Stored data:
>>

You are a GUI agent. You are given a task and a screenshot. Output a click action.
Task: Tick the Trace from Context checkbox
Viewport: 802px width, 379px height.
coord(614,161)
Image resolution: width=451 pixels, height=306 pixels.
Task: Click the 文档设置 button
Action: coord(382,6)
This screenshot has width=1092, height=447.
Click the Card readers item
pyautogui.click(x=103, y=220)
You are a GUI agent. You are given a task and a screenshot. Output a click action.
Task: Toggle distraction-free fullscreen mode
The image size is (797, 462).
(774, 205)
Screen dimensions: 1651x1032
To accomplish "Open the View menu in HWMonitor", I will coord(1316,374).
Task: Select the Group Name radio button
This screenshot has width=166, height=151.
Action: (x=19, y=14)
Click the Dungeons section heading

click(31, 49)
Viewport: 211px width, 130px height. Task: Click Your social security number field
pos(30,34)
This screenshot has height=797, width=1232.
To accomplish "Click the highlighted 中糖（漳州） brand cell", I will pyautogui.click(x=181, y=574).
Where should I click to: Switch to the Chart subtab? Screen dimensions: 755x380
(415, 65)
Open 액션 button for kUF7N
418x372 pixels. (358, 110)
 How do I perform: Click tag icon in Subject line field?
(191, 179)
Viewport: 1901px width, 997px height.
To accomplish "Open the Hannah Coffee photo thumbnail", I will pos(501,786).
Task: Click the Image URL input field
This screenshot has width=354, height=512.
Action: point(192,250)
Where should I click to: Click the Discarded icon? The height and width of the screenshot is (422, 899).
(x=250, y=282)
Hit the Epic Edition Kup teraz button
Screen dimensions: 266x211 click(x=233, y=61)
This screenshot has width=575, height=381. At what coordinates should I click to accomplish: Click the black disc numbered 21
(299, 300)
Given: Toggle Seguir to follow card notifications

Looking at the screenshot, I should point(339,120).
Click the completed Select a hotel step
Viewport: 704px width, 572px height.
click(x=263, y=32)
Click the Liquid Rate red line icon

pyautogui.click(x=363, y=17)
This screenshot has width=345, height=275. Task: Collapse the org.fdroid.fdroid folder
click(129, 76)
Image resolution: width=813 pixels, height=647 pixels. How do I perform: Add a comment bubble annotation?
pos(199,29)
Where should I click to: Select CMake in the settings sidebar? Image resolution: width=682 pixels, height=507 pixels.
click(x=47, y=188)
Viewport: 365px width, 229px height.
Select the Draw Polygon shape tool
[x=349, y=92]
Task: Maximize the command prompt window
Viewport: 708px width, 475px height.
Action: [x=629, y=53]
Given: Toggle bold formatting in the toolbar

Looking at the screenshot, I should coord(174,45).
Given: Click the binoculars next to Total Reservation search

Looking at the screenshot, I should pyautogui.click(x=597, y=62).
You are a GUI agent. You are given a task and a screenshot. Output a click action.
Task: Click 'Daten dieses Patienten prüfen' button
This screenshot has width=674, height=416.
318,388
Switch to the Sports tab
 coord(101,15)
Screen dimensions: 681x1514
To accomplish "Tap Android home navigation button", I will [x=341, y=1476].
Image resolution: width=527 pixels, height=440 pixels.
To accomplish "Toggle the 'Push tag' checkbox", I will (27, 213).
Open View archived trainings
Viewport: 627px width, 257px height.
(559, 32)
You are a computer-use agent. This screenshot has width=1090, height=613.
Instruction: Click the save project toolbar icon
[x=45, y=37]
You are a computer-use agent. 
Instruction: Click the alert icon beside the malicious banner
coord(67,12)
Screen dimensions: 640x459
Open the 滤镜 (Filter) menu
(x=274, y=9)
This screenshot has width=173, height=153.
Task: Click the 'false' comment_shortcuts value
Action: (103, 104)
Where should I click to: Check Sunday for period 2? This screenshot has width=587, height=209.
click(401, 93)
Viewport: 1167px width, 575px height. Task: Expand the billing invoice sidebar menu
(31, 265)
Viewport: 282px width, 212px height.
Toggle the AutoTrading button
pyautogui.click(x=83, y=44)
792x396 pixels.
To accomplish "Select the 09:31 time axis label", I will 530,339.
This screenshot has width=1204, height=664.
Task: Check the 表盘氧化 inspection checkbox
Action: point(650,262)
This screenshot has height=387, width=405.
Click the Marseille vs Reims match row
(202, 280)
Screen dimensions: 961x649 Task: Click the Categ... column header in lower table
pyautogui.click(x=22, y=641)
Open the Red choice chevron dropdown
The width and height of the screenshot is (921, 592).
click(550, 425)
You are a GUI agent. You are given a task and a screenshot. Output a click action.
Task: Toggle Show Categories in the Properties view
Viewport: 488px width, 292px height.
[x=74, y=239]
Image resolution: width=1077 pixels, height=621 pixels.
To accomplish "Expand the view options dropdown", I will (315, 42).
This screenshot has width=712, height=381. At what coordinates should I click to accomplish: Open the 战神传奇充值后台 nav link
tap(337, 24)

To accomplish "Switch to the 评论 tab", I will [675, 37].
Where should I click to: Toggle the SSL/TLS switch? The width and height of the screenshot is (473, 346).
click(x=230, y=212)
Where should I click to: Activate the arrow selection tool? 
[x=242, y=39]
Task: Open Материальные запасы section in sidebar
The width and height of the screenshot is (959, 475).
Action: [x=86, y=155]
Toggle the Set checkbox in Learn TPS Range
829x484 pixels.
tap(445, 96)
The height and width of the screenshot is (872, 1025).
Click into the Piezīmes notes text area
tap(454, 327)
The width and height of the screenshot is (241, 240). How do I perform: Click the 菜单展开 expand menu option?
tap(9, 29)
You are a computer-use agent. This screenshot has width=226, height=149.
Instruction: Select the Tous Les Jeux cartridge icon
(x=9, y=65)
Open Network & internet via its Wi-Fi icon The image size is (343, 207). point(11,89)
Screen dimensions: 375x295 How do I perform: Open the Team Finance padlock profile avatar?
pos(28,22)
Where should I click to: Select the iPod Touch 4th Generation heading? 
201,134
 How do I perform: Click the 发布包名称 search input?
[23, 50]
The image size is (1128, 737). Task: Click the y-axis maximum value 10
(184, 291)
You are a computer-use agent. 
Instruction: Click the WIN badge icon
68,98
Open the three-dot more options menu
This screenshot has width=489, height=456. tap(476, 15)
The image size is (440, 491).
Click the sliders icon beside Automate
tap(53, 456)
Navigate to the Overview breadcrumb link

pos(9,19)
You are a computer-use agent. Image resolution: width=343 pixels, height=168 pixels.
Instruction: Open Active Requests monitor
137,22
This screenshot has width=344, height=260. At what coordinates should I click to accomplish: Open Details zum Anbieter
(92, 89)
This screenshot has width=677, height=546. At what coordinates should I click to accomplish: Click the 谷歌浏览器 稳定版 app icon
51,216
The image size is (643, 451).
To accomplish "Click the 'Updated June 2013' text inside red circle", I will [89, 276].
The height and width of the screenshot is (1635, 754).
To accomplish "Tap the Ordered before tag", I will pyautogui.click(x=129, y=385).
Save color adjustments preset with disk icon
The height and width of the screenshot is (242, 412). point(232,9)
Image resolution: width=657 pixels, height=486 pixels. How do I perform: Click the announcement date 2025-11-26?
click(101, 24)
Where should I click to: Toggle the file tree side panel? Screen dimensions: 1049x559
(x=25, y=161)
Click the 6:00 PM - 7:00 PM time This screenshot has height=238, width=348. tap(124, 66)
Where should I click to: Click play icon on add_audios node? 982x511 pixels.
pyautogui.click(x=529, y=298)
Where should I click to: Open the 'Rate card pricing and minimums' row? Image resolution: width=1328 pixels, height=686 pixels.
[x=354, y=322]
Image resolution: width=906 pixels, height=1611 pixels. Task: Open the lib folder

<<

#### [Task brief]
From the lines above, copy those that contain the word "computer".

#### [Result of the task]
You are a computer-use agent. This screenshot has width=1090, height=613.
You are a computer-use agent. 
You are a computer-use agent. This screenshot has width=226, height=149.
You are a computer-use agent. 
You are a computer-use agent. Image resolution: width=343 pixels, height=168 pixels.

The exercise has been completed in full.